DM: Yes. Earlier, I mentioned that we are headquartered in Lafayette, Louisiana. We are 40 miles off the Gulf of Mexico. Five years ago, during my sixth month on the job in Schumacher Group, the state of Louisiana was hit by Hurricane Katrina. In my seventh month on the job, we were hit by Hurricane Rita. There were those two storms in Lafayette. Luckily our headquarters and our community were spared by these storms. But I saw the difficult situation my peers in southeast and southwest Louisiana were dealing with in terms of the susceptibility of their data centers. I recognized that our data center too was vulnerable to storms. At that time, we didn’t have a good business continuity and disaster recovery plan in place. So, that was a major driver for me to sign a contract for CRM solutions with Salesforce.com.
Once we got ourselves enabled with Salesforce.com, we found such huge value that we kept adding more features and functionality to it. We have been very much in line with Salesforce.com. We have taken their product out as a platform and what I do now is ask, ‘Hey, can we do this inside of Salesforce.com? If it’s not a right fit, let’s see if there is another solution available out there that we can use. Or is there an on-premise, off-premise solution?’ We do our typical product selection and evaluation to meet our business needs. At the end of the day, nine times out of ten, we bring up cloud-based solutions. Today, what we are working on, on a go-forward basis, is where we really feel those services such as Amazon S3, EC2, and all other similar services out there, including those that are competing against Amazon, have reached a stable point. Now we are looking at some of our in-house, on-premise data center solutions and gearing toward moving some of those solutions over to the Amazon services.
SM: You mentioned that you have ramped up quickly and bridged the gap in the application structure of the organization over the past five years by using public cloud-based applications. What about infrastructure? Are you using Infrastructure as a Service (IaaS) today; is that part of your strategy? What is going to be the evolution of IaaS?
DM: I think that the overall prices decrease with the Infrastructure as a Service solution. We use more of Platform as a Service (PaaS) solutions these days as opposed to Infrastructure as a Service (IaaS). We have been ahead of the curve and taken care of things such as integration and single sign-on. We are integrating the services we run inside of our data center with these cloud-based solutions. Many of these services have moved more into IaaS in the past two years. We are re-evaluating our contracts for the appliance devices we have in place. It’s more than likely that we will move those services into cloud.

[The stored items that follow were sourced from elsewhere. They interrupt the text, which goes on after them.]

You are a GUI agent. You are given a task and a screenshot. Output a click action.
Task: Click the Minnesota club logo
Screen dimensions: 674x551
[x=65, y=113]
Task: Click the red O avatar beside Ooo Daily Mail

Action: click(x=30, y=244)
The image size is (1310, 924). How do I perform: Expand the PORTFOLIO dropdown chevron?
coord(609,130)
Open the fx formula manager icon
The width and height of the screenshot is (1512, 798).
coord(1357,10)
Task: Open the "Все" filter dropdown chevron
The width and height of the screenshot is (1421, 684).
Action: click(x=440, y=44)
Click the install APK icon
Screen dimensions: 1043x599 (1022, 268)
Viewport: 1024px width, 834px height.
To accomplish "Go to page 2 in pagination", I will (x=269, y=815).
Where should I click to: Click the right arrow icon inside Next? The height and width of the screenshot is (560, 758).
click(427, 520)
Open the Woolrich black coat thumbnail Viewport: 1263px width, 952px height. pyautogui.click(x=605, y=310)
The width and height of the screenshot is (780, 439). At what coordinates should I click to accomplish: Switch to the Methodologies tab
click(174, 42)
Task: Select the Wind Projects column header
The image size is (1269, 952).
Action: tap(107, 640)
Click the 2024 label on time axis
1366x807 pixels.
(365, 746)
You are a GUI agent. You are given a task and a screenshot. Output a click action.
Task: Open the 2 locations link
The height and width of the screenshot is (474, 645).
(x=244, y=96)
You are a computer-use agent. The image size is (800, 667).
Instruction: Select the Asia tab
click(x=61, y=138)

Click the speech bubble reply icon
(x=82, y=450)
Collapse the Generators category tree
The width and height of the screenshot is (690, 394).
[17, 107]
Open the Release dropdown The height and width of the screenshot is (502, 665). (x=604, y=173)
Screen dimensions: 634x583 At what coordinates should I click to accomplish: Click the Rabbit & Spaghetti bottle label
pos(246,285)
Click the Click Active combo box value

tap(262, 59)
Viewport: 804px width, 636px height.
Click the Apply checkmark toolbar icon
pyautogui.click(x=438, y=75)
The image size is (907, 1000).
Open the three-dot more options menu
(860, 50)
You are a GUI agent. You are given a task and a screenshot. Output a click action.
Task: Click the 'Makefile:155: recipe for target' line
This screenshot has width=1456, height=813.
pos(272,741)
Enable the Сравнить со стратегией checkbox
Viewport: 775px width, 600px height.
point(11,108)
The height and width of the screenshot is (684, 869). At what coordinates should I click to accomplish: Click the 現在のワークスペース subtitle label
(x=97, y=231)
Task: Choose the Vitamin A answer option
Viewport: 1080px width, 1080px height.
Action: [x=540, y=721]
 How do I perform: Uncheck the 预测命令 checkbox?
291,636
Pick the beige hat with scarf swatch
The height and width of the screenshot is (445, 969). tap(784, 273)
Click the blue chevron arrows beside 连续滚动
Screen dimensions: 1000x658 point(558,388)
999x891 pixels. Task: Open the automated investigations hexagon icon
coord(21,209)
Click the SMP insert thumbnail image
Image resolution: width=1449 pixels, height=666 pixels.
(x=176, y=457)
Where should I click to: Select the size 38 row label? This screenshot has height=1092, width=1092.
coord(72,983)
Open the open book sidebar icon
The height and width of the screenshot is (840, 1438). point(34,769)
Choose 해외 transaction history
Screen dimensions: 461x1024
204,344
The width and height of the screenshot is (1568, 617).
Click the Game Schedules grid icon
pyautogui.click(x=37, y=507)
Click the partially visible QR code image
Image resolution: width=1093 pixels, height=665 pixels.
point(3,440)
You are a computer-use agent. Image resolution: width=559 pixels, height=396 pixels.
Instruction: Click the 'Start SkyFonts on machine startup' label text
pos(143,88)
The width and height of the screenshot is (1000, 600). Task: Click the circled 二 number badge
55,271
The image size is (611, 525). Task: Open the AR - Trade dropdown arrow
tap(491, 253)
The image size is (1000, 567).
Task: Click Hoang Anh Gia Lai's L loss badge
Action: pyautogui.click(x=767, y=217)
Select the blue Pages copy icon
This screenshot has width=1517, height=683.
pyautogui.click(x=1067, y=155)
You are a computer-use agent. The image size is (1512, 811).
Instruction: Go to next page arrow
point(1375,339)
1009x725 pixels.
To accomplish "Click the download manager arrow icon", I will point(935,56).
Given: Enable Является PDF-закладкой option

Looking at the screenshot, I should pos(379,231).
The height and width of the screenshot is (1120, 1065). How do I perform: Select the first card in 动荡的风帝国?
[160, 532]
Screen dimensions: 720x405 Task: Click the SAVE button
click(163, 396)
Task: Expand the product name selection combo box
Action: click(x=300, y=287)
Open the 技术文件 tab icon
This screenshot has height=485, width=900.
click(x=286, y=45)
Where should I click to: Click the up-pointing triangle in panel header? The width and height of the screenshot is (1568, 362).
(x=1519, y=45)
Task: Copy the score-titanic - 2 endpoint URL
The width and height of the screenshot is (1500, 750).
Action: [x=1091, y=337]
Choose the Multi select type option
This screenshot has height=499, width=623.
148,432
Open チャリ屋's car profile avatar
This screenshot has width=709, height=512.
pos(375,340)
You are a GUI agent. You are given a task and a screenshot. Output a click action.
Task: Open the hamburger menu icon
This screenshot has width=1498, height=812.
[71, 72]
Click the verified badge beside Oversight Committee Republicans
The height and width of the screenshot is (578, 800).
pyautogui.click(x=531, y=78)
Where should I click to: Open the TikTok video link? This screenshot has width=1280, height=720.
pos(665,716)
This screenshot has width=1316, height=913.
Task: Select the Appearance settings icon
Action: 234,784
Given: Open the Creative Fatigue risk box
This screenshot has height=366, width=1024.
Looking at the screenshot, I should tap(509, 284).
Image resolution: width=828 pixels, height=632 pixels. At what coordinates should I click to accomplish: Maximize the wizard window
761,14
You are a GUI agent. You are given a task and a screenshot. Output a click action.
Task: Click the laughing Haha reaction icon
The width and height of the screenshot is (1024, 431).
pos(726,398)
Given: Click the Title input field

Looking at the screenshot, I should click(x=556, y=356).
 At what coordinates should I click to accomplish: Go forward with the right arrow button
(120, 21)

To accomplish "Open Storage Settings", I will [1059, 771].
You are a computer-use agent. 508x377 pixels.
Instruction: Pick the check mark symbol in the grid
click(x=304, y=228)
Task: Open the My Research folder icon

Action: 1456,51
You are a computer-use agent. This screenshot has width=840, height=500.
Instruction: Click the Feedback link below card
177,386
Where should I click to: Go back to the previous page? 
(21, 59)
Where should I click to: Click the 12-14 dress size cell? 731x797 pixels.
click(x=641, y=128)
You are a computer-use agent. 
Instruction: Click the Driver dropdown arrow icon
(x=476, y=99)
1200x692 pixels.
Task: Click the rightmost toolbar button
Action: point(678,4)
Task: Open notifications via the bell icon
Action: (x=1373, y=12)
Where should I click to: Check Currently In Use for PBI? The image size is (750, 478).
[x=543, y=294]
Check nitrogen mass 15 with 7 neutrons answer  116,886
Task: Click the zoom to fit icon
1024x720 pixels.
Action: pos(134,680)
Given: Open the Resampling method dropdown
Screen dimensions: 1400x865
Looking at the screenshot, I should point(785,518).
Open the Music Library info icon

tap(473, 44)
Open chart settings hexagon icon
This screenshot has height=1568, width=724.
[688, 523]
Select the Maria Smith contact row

The reason for this move is again to reduce dependency on our data center footprint, which is important for business continuity.
SM: I see. One comment I hear quite often from CIOs is, ‘I don’t want to be in the data center business and moving to the cloud.’ What is your reaction to that?
DM: You are talking to a guy who had a UPS failure the day before Christmas, and the day after Christmas the utilities went out. I had to bring my data center down and had to hard restart twice in a five-day window over the holidays. None of my IT guys really got to enjoy the holidays. So I would agree with that comment.
SM: I think almost everybody we spoke to shares this sentiment right now.
DM: Yes, it was an eye-opener for the network operations team, no? I know we like having an Exchange Server mail setup inside of our own environment. At the same time, we also use Google e-mail. I have 2,500 Google e-mail licenses for all of our providers. I know we like having an Exchange server on site, but why does it have to be on site? We are all scratching our heads and having a lot of conversations with the network operations teams about what needs to be inside the site. As we continue to grow as a company, we are thinking about whether we can deliver [. . . ] services that have better redundancy, more focus on security, and more such features with, say, cloud-based and shared models scenarios.